Nuno Malheiro

Personal information
- Full name: Nuno Jorge Nobre Barbosa Malheiro
- Date of birth: 1 February 1994 (age 31)
- Place of birth: Cascais, Portugal
- Height: 1.74 m (5 ft 9 in)
- Position: Left-back

Team information
- Current team: Grindavík
- Number: 13

Youth career
- 2003–2006: Estoril Praia
- 2006–2011: Sporting
- 2011–2012: União Leiria
- 2012–2013: Belenenses

Senior career*
- Years: Team / Apps / (Gls)
- 2013–2014: Coruchense
- 2014: Portomosense / 8 / (0)
- 2014–2015: Tourizense / 11 / (0)
- 2015–2016: Recreativo Huelva / 0 / (0)
- 2016–2017: Pedras Salgadas / 0 / (0)
- 2017: Vitória Sernache / 9 / (0)
- 2017–2018: Zagłębie Sosnowiec / 15 / (1)
- 2019–2020: Espinho / 3 / (0)
- 2020–2021: Sliema Wanderers / 4 / (0)
- 2021–2022: Inter Leipzig / 11 / (0)
- 2022–2023: Ponterrolense
- 2023–2024: Estoril B
- 2024–: Grindavík / 13 / (0)

International career^{‡}
- 2009–2010: Portugal U16 / 11 / (0)
- 2010–2011: Portugal U17 / 15 / (1)
- 2024–: São Tomé and Príncipe / 1 / (0)

= Nuno Malheiro =

Santomean footballer (born 1994)

Nuno Jorge Nobre Barbosa Malheiro (born 1 February 1994) is a professional footballer who plays as a left-back for Icelandic club Grindavík.

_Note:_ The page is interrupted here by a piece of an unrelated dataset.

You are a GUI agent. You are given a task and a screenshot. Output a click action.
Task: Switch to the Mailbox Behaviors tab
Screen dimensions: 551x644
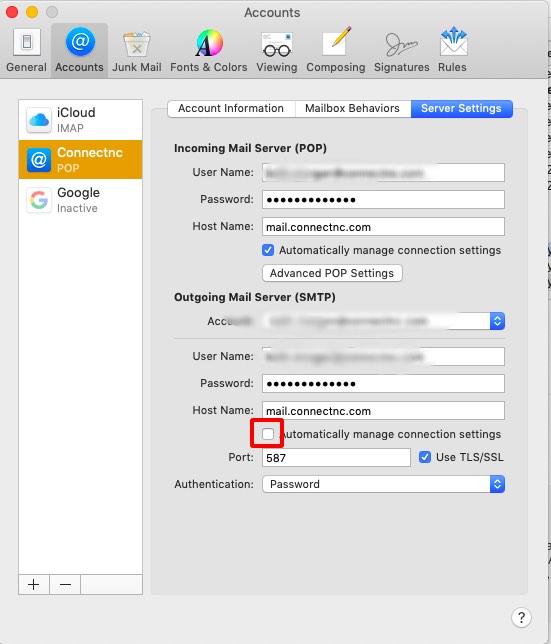353,108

Born in Portugal, he plays for the São Tomé and Príncipe national team.

==Club career==
On 29 July 2017, Malheiro made his professional debut with Zagłębie Sosnowiec in a I liga match against Olimpia Grudziądz.

==International career==
On 13 March 2024, Malheiro was called up by the São Tomé and Príncipe national team. He made his debut on 6 June 2024 in a World Cup qualifier against Malawi at the Bingu National Stadium. He started the game and was substituted after 40 minutes, as Malawi won 3–1.